Are small businesses benefiting from long-term relationships with big financial firms? While this seems to be the general belief, 1994 research conducted by Petersen and Rajan suggests the answer to this question might be more complex than it seems.
Small businesses tend to rely on large financial firms to provide them with a large number of services. They tend to turn to the same financial firms for lending money, believing that the long-term relationship will provide them with better lending rates. The research shows that although the long-term relationships between small business and big firms cause a greater availability of finances for the small business, the lending rates are unaffected.
The longer the relationship between the small business and the big firm, the more financial services the small business acquires from the big firm. In addition, the longer the relationship between the sides, the higher the probability of the small business concentrating all its borrowing from the one lender.
The long-term relationship between the two sides reduces the risk taken by the big firm. As the big firm provides more financial services to the small business over time, the big firm is exposed to more information about the small business, and therefore the risk taken by lending the small business money is reduced.
Although the long-term relationship does not reduce the lending rates for the small business, it certainly doesn’t worsen them in any way. The findings of the research do not suggest that borrowing money from a number of different lenders assures lower rates than concentrating all money borrowing from one lender.

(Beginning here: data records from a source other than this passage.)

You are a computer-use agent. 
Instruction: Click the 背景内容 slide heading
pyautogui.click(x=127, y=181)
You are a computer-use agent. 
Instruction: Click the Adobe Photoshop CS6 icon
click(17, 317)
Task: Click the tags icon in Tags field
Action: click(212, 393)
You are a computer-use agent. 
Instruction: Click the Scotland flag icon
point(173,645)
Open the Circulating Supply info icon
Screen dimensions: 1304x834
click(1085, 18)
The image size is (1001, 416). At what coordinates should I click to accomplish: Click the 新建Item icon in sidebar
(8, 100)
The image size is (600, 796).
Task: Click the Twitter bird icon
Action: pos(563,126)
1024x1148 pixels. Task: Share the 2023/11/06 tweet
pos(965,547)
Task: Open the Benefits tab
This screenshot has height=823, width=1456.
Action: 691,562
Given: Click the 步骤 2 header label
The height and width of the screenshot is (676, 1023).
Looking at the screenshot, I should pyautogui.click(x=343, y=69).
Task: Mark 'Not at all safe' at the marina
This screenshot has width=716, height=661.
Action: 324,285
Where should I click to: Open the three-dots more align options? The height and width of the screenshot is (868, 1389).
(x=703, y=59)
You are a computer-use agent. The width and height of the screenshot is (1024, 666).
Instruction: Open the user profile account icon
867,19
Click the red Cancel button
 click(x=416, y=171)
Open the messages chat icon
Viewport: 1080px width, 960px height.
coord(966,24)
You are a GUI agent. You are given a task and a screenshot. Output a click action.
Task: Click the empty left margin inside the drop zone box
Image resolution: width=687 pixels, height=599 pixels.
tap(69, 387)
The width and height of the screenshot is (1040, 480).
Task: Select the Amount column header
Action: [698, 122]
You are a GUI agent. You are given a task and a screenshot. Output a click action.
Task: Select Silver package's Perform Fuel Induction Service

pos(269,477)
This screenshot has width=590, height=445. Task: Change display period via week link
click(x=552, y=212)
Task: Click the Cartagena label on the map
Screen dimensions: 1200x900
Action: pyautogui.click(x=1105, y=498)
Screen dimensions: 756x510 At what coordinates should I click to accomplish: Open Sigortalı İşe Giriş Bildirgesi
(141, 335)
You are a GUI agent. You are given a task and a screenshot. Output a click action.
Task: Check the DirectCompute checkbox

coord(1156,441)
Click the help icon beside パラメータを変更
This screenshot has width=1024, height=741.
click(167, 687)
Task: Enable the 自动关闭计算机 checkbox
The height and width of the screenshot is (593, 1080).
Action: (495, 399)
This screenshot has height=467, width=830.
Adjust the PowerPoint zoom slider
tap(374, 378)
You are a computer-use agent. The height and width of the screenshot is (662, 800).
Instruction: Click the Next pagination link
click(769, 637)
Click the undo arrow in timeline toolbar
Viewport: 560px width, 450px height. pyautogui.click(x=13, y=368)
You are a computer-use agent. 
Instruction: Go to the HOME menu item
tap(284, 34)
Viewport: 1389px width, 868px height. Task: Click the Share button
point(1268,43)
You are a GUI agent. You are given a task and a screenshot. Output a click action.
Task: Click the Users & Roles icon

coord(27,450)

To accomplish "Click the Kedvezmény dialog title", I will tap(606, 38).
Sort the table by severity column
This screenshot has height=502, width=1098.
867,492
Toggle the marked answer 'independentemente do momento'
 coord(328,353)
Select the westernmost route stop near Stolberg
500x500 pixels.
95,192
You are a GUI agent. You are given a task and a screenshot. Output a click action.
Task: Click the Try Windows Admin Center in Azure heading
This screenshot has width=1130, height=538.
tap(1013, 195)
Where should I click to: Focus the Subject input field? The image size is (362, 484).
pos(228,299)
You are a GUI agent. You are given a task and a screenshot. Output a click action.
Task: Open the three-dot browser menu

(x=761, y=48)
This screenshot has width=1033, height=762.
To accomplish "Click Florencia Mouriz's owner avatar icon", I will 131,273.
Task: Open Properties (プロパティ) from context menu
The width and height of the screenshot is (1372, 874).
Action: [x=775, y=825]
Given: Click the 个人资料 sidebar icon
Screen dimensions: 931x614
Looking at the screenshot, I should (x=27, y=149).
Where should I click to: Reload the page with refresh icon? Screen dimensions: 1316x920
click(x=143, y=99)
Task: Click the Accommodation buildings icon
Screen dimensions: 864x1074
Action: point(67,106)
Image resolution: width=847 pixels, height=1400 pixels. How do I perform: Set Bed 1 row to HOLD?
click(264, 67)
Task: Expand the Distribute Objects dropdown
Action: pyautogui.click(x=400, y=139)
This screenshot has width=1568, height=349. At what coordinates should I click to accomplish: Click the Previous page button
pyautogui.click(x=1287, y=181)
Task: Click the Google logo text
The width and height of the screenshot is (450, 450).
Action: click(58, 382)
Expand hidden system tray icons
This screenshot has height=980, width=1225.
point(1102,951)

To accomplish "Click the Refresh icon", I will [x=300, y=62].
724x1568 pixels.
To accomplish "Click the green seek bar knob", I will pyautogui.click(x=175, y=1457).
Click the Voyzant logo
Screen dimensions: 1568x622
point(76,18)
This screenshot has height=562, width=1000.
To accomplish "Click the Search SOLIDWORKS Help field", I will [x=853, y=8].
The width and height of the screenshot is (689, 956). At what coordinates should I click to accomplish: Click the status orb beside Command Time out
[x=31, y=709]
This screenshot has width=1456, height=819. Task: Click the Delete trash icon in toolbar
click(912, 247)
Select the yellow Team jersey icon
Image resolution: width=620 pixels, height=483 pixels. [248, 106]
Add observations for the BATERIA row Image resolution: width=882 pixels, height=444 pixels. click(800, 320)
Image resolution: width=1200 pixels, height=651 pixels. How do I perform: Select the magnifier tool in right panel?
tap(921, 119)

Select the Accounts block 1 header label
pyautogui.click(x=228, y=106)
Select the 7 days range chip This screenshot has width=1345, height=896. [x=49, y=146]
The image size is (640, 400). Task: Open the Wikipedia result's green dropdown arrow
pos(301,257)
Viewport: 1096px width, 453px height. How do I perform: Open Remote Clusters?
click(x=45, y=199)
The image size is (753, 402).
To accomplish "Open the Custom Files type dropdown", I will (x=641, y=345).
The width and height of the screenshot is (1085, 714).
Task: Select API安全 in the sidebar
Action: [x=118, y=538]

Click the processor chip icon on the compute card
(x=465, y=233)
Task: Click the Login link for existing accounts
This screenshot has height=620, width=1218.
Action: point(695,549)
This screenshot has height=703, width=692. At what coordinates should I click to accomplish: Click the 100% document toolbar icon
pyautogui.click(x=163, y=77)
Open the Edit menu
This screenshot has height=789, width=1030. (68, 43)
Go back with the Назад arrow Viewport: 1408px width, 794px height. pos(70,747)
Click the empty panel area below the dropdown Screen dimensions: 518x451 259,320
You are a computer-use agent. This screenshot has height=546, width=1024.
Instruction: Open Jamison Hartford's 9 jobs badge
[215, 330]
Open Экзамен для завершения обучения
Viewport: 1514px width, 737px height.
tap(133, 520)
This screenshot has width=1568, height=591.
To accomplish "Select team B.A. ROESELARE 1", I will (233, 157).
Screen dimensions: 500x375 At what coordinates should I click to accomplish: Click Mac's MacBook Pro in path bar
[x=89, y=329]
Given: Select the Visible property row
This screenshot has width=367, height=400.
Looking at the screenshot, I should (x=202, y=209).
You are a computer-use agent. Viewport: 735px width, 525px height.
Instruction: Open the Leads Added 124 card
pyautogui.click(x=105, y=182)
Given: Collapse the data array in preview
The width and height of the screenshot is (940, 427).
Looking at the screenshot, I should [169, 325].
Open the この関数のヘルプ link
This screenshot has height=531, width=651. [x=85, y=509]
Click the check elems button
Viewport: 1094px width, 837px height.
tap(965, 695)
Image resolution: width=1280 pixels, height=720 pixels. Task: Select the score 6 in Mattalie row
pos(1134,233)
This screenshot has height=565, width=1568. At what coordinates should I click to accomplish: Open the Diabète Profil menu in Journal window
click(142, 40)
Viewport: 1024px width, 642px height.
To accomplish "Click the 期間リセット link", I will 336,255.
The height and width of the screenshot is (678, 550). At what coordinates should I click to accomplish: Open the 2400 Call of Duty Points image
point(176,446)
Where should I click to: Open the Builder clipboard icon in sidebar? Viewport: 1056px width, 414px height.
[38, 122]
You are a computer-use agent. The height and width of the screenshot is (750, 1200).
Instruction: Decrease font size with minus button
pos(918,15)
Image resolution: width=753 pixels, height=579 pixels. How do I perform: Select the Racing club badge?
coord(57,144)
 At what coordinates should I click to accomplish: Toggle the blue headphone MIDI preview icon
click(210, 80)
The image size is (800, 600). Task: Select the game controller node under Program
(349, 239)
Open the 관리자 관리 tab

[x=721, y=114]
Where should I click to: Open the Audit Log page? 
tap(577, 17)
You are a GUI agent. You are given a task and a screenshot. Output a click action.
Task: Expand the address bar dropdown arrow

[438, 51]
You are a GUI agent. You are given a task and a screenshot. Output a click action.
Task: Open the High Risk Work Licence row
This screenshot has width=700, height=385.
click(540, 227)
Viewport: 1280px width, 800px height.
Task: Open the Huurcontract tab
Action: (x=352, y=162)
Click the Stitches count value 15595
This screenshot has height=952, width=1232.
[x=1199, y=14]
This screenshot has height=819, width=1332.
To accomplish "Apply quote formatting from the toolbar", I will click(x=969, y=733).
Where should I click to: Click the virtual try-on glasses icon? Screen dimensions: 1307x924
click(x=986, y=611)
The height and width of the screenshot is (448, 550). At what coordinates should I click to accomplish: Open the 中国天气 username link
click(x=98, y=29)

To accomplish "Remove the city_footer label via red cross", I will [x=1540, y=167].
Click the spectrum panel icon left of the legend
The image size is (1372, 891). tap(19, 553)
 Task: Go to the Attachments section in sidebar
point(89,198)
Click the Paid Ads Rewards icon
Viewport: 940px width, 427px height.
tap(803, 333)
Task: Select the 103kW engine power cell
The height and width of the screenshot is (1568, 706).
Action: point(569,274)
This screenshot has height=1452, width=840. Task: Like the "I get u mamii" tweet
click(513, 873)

The researchers conclude that although the long-term relationship between a small business and a big financial firm does not improve lending rates for the small business, the relationship is overall mutually beneficial. The long relationship benefits the small business by raising its access to finances, and the relationship benefits the big firm in that it provides more financial services and reduces the risk taken by lending money to a small business.
Source: Petersen, Mitchell A, and Raghuram G Rajan. “The Effect of Credit Market Competition on Lending Relationships.” Quarterly Journal of Economics, MIT Press. 110.2 (1994): 407–43. Web. 8 Mar. 2013.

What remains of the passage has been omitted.